Disisi lain, terlihat Ammar menemani Bella diruang operasi.
"Saya nggak mau dioperasi, saya akan mempertahankan anak kita" sambil menangis Bella ngotot tak mau dioperasi.
"Tapi itu membahayakan nyawa kamu sayang..." Jelas Ammar menggenggam tangannya.
"Berarti kamu nggak sayang sama anak kita" tuduh Bella bersedih.
"Tidak ada seorang Ayah yang tidak mencintai darah dagingnya sendiri, kalau saya boleh meminta, lebih baik tuhan ambil nyawa saya asal anak kita bisa selamat, kamu harus tau itu" rintih Ammar.
"Ammar benar, tapi itu adalah jalan satu-satunya, kalau kita biarkan begitu saja, maka akan berimbas pada bayinya juga, bahkan membahayakan nyawa kamu" tambah Naya.
"Tolong kamu pikirkan lagi, apa kamu akan mengorbankan diri kamu dan menyakiti bayi kamu, karena kalau kamu biarkan maka itu sama saja kamu menyiksanya" Ammar kembali memberi pengertian.
Bella merenung dan menarik nafas dalam-dalam.
"Astaghfirullahaladzim..." Bella mengucap istighfar untuk menenangkan pikiran.
"Saya mau dioperasi" ucap Bella setelah beberapa saat.
"Alhamdulillah..." Ammar mengucap syukur.
Ammar kemudian meminta team Dokter untuk segera mengoperasinya. Setelah Ammar keluar, team Dokter menyiapkan segala sesuatunya untuk melakukan tugasnya yaitu pengangkatan rahimnya Bella. Nampak Verrel tergesa-gesa mencari ruangan dimana Bella dioperasi. Sampai-sampai ia tak sengaja menabrak seseorang.

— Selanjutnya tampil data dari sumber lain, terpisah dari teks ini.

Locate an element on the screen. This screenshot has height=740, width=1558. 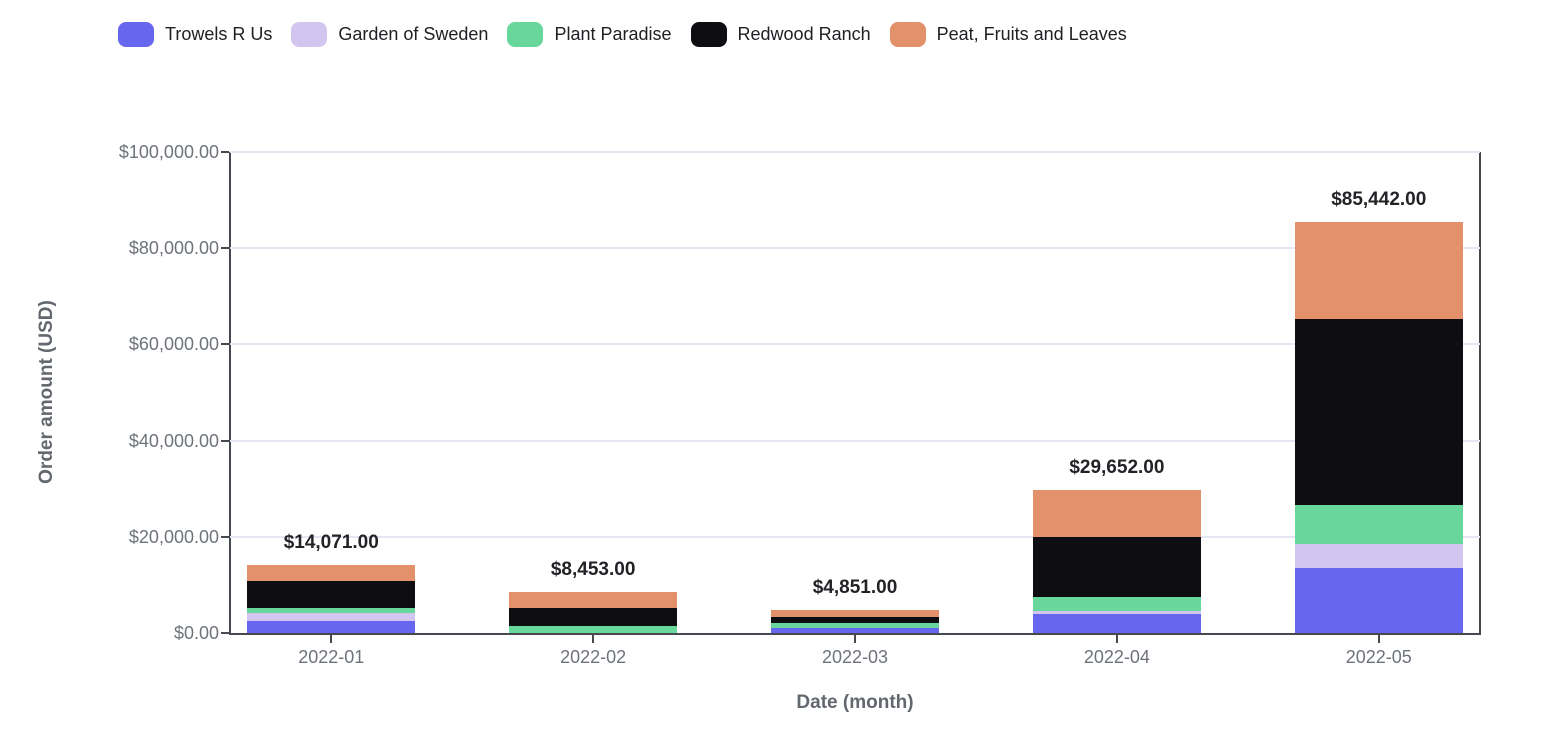
legend-label: Plant Paradise is located at coordinates (613, 34).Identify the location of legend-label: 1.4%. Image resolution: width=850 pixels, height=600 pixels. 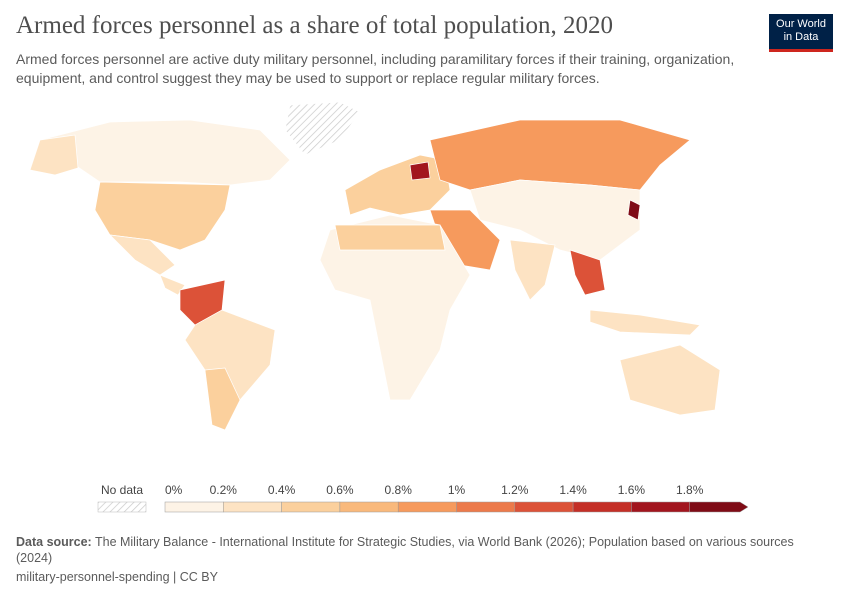
(573, 490).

"Kalau jalan lihat-lihat dong" cerca Febby sambil menoleh. "Eh Verrel Bramasta..." Ia jadi tersipu.
"Aku minta maaf, aku buru-buru"
"Sama aku juga, tapi kaki aku masih sakit, makanya jalannya nggak bisa buru-buru" wajah Febby begitu memelas, ia berharap Verrel mau menggandengnya tapi ternyata Verrel nampak cuek.
Verrel tak sengaja mendapati Wahyu tengah mengintip.

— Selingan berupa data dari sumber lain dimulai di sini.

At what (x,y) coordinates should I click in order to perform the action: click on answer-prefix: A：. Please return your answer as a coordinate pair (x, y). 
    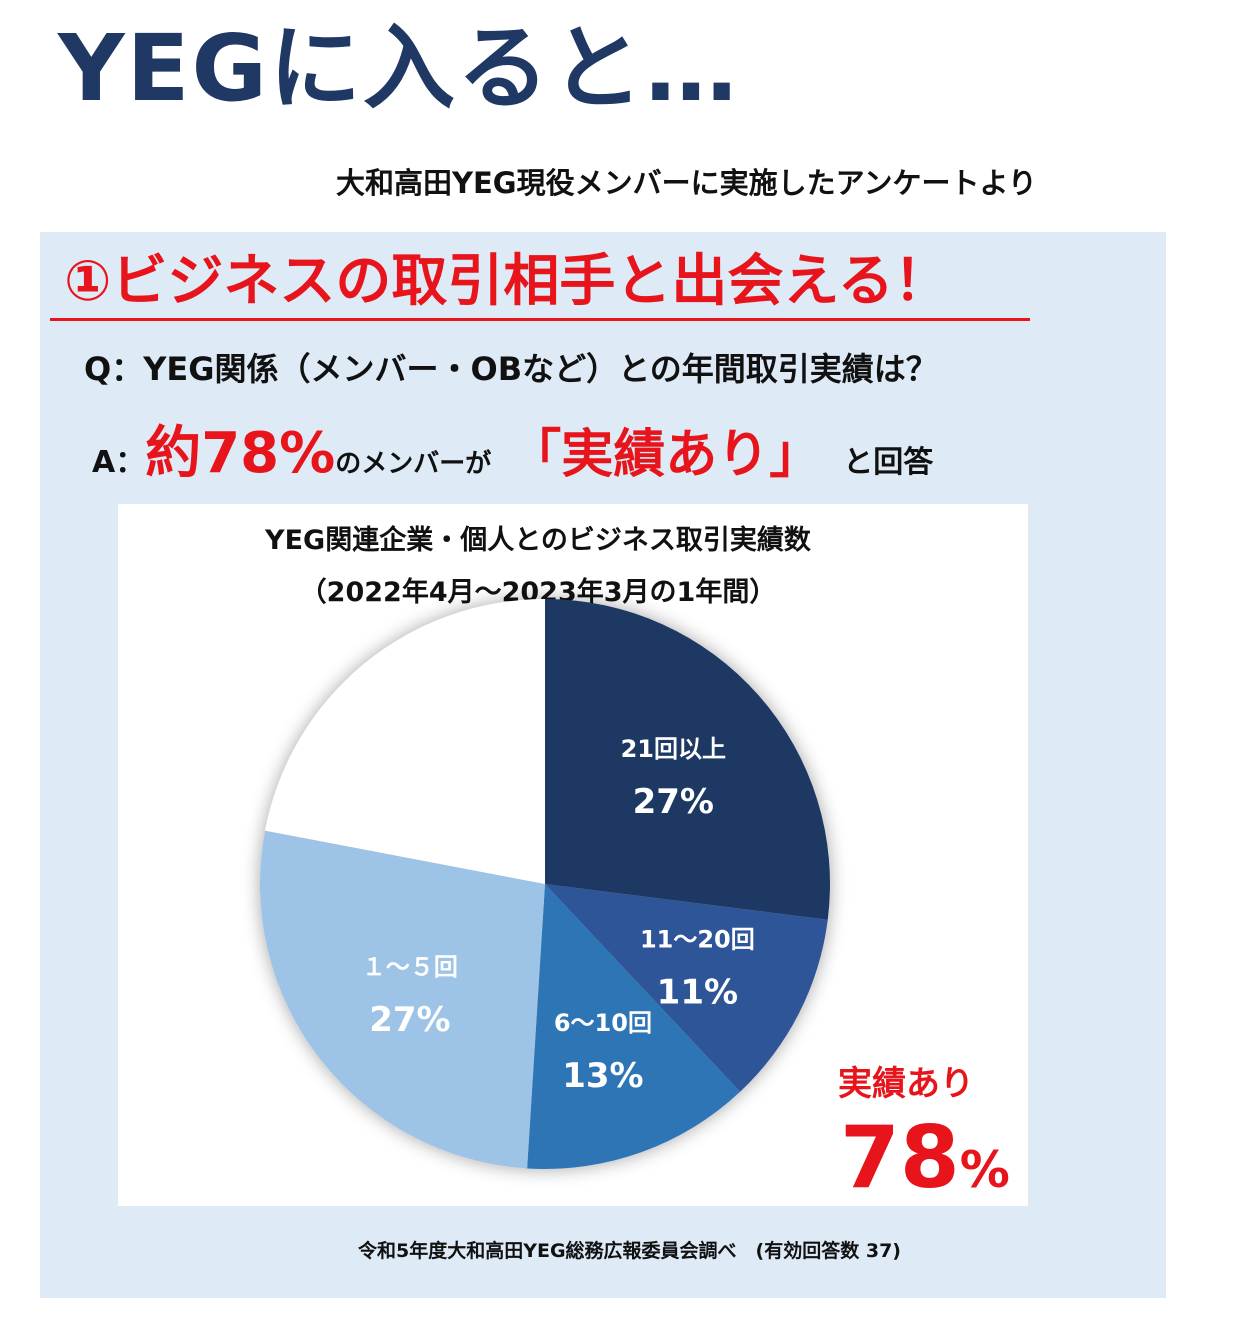
    Looking at the image, I should click on (119, 462).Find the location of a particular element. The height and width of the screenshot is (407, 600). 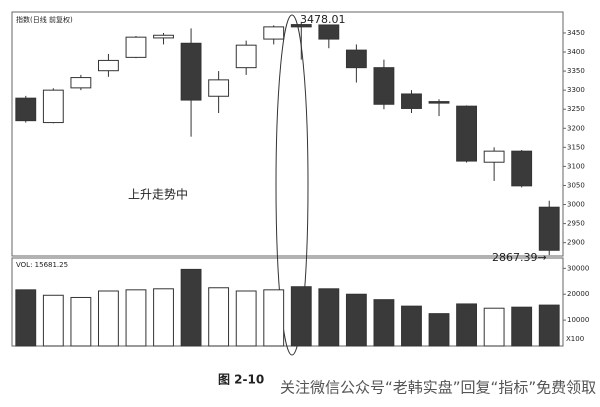

volume-unit: X100 is located at coordinates (575, 339).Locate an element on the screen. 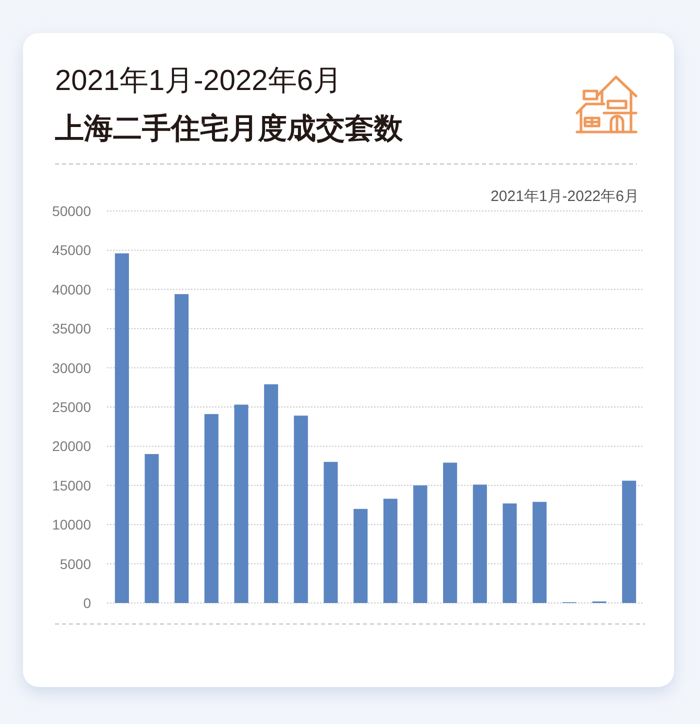  y-tick-label: 0 is located at coordinates (88, 603).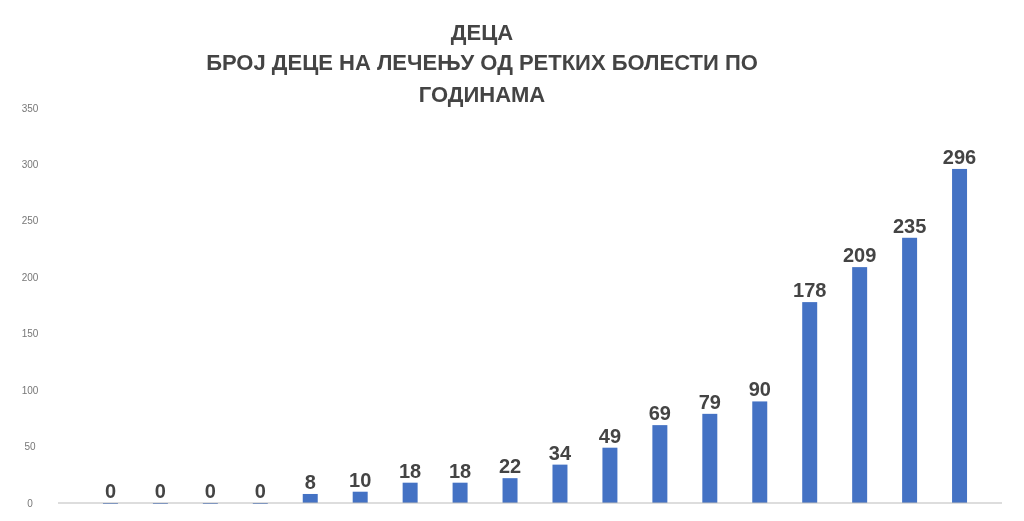 The width and height of the screenshot is (1024, 521). Describe the element at coordinates (710, 402) in the screenshot. I see `data-label: 79` at that location.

"Papa ngapain ngintip?" Tanya Verrel dengan ketus.
Hal itu membuat Wahyu tercekat dan kaget.
"Apa kayak gini cara papa menyayangi kak Bella? Papa itu nggak lebih dari seorang pengecut" maki Verrel.
"Kamu bicara apa? Jangan mentang-mentang kamu bisa hidup tanpa papa, lantas kamu seenaknya menceramahi papa" maki Wahyu tak mau kalah.
"Papa itu memang pantas diceramahi, karena papa belum pantas jadi seorang Ayah" balas Verrel.
"Om, bukannya Febby mau ikut campur, tapi sekarang kak Bella sangat membutuhkan doa dari kita semua, apalagi om adalah papanya" ucap Febby menasehati.
"Kamu nggak usah ikut-ikutan" sahut Wahyu tak suka.
"Udah by, Percuma juga nasehatin orang yang nggak punya hati" Verrel lalu menggandengnya.
"Dari tadi kek begini" gumam Febby dalam hati.
Diam-diam Febby memperhatikan wajah Verrel yang masih terlihat emosi. Kalau lagi marah, kenapa dia justru semakin cool ya...?" Pikirnya tersenyum.
"Matanya lihat ke depan biar kakinya nggak kesandung" sindir Verrel yang mengetahui sejak tadi.
Sementara terlihat Ammar sangat gelisah menunggu Bella yang sedang dioperasi.
"Kamu harus tenang" ucap Naya kepada Ammar.
"Gimana Ammar bisa tenang ma" sahutnya.
"Sebaiknya kak Ammar sholat, biar pikiran kak Ammar bisa jauh lebih tenang" pinta Febby muncul bersama Verrel.
Febby dan Verrel mencium tangan mereka.
"Ya udah, Ammar mau ke mushola dulu" Ammar kemudian beranjak melangkah ke mushola.